Um polvo gigante Megaleledone setebos foi descoberto a bordo, após captura, no navio Antarctic Discovery, no Mar de Dumont D’Urville, na Antártida, no passado mês janeiro, onde José Queirós estava a realizar uma recolha de amostras no âmbito da sua tese de mestrado em ecologia, indicou a Universidade de Coimbra (UC).

O polvo foi de imediatamente congelado e posteriormente analisado, na Nova Zelândia, pelo investigador José Xavier, da Faculdade de Ciências e Tecnologia da Universidade de Coimbra (FCTUC) e investigadores do National Institute of Water and Atmospheric Research (NIWA) da Nova Zelândia.

A UC indica que o polvo com 115 cm de comprimento e 18.5 kg de peso é considerado o maior indivíduo da espécie até agora capturado na Antártida, dado que o só tinham sido encontrados cefalópodes desta espécie até 90 cm.

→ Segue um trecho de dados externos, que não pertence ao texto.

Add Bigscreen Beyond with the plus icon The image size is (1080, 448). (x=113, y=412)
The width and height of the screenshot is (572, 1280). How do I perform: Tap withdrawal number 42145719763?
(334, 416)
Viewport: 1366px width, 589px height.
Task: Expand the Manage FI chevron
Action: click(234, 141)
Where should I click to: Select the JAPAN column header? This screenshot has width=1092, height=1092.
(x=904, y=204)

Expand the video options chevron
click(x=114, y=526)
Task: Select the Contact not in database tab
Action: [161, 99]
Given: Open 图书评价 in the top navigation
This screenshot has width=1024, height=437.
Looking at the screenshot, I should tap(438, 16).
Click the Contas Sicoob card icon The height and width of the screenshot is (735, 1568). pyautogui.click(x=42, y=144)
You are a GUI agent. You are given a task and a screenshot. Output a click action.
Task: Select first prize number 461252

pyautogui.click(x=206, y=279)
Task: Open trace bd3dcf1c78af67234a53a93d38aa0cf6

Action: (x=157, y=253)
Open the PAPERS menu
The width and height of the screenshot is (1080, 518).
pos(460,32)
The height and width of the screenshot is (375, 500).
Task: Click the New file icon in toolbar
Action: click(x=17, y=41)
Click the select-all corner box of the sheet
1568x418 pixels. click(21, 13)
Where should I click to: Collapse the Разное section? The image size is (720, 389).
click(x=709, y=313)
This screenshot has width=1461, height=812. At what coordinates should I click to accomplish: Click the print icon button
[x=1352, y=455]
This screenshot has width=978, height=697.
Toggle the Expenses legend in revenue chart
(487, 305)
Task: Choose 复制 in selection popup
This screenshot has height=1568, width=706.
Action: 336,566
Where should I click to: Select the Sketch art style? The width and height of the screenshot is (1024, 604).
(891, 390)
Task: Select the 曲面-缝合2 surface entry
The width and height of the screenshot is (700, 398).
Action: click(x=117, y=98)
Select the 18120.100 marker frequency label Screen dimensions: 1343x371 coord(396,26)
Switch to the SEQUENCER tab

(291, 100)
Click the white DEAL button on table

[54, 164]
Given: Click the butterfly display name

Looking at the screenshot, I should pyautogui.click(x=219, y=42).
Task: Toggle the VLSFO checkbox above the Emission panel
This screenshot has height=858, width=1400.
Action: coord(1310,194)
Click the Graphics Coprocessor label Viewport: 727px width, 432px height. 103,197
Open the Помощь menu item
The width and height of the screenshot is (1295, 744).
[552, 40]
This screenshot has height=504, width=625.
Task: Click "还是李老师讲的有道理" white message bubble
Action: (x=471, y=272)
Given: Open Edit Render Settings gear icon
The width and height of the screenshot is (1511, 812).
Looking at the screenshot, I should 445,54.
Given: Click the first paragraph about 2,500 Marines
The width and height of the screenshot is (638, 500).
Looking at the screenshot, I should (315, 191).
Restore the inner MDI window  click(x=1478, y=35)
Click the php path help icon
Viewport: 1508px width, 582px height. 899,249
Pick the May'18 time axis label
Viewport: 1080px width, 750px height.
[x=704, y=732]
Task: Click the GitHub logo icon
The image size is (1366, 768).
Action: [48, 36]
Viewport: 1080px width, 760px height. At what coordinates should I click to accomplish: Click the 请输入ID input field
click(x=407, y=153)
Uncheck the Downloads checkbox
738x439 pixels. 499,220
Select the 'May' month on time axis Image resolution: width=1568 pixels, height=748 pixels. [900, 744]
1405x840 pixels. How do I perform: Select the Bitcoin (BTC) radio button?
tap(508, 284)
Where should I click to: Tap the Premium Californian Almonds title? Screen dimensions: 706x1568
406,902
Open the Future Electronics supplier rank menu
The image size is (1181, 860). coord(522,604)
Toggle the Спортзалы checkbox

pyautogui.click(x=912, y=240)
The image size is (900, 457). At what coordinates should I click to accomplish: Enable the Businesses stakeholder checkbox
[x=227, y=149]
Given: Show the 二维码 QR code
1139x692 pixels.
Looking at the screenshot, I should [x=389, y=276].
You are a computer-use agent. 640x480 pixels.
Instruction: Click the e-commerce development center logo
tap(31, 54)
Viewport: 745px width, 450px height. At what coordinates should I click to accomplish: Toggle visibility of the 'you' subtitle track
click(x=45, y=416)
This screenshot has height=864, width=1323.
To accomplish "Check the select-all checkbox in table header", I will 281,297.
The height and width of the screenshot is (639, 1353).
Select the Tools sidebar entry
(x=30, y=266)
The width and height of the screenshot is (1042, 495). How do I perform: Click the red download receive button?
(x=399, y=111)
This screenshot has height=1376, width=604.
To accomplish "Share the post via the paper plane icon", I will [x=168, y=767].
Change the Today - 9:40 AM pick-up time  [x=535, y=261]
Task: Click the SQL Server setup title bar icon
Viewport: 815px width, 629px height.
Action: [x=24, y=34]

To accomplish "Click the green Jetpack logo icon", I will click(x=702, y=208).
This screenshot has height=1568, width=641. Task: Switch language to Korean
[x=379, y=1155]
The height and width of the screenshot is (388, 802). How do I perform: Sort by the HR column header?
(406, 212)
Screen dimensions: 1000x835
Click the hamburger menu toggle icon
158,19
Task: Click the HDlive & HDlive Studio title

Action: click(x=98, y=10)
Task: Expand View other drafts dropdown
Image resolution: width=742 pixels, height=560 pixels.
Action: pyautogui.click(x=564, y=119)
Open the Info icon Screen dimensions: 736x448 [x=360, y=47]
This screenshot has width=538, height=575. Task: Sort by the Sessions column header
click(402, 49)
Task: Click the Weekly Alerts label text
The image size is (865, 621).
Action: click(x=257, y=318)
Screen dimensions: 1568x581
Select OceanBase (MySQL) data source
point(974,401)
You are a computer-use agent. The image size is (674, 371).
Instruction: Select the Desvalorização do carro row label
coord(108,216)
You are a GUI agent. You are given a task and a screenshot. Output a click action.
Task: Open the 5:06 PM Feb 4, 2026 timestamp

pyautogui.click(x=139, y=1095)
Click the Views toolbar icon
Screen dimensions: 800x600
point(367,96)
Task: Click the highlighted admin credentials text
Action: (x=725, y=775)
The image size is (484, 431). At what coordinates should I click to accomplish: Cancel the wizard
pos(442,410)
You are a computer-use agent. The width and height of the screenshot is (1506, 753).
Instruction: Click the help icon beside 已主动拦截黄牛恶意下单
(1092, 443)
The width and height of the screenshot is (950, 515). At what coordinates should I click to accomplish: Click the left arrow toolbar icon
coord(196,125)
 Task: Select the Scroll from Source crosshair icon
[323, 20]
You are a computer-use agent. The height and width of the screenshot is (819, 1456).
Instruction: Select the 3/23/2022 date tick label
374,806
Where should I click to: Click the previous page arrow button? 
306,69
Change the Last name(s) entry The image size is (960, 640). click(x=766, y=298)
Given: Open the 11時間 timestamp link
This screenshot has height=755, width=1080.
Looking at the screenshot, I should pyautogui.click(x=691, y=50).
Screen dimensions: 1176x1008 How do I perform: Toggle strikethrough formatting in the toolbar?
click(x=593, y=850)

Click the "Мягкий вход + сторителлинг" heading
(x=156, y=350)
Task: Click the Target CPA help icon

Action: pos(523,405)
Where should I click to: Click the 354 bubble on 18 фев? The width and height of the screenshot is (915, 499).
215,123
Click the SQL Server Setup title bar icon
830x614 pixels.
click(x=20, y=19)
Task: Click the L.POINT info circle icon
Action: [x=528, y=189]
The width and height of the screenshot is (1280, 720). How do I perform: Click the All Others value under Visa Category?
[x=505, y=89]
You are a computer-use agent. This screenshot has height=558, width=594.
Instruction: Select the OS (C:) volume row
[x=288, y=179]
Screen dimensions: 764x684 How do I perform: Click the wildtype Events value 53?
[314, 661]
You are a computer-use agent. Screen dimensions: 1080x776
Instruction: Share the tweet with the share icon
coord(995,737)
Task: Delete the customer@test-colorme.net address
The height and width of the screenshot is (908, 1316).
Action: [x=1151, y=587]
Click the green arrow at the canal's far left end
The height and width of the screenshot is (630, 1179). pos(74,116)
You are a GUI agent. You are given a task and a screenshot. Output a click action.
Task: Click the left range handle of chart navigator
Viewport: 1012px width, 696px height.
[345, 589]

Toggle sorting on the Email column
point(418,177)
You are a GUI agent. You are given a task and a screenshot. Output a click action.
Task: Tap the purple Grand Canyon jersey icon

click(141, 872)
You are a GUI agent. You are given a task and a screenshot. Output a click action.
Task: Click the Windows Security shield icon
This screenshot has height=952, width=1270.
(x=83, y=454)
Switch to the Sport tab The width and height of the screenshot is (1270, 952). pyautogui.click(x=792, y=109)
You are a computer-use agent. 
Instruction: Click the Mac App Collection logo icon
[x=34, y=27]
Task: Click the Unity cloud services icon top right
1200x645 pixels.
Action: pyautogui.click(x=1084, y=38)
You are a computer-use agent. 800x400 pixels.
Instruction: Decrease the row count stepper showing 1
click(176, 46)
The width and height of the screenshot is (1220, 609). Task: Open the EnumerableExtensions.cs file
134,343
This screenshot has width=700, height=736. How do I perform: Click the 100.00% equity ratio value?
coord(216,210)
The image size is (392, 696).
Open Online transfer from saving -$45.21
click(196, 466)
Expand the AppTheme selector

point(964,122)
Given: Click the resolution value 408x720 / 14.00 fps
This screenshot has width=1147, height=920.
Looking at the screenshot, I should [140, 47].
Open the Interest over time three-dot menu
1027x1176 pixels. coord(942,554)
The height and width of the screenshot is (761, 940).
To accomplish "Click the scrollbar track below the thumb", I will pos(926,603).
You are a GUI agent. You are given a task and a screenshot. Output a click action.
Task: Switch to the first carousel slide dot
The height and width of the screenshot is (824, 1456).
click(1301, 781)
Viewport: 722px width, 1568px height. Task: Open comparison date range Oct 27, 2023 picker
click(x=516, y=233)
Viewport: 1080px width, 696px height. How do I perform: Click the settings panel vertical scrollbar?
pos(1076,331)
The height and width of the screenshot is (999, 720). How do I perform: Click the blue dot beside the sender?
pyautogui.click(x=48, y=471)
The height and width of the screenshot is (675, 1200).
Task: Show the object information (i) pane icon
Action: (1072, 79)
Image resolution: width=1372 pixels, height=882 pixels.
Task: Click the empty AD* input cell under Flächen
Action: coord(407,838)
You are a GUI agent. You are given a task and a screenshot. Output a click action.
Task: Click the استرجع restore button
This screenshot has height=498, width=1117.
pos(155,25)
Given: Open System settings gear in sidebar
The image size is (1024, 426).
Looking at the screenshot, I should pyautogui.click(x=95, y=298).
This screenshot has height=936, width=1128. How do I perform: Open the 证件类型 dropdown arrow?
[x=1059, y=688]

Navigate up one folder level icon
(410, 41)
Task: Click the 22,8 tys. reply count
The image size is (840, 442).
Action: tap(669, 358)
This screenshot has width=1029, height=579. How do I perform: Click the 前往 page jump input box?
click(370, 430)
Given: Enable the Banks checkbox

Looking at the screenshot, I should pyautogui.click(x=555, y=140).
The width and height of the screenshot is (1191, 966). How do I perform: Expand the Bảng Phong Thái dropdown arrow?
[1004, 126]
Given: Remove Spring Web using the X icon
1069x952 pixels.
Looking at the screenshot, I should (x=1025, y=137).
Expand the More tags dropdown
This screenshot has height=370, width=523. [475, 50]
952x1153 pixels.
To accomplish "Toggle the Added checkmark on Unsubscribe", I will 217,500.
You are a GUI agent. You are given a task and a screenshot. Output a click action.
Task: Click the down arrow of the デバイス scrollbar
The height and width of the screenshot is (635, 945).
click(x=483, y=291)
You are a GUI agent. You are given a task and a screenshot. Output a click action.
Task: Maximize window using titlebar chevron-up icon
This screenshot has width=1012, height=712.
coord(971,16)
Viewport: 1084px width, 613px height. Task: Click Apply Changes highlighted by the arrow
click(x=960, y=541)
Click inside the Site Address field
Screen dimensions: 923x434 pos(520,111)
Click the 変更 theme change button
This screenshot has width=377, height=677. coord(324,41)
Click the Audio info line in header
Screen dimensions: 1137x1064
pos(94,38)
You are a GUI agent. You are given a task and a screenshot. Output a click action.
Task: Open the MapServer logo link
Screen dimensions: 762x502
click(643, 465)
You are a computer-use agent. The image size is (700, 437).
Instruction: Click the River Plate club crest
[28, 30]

Para José Queirós esta descoberta foi uma surpresa porque o âmbito do estudo que procedia “incide no papel do bacalhau da Antártida na cadeia alimentar Antártida” e tentar compreender o que come o bacalhau. “Aparecer num anzol um polvo destas dimensões foi algo que ninguém esperava”, afirmou o jovem investigador polar, citado pela UC.

José Xavier, investigador da UC e coordenador do projeto Ciência Antártida, indicou que “esta descoberta, dentro de um projeto internacional que envolveu cientistas de Portugal, Nova Zelândia, Japão e Austrália, é mais uma peça do puzzle para nos ajudar a perceber o que existe na Antártida, uma das áreas marinhas do planeta que se conhece muito pouco. Recolhemos amostras do polvo para compreender melhor a sua biologia, o seu habitat, fisiologia e o que come”.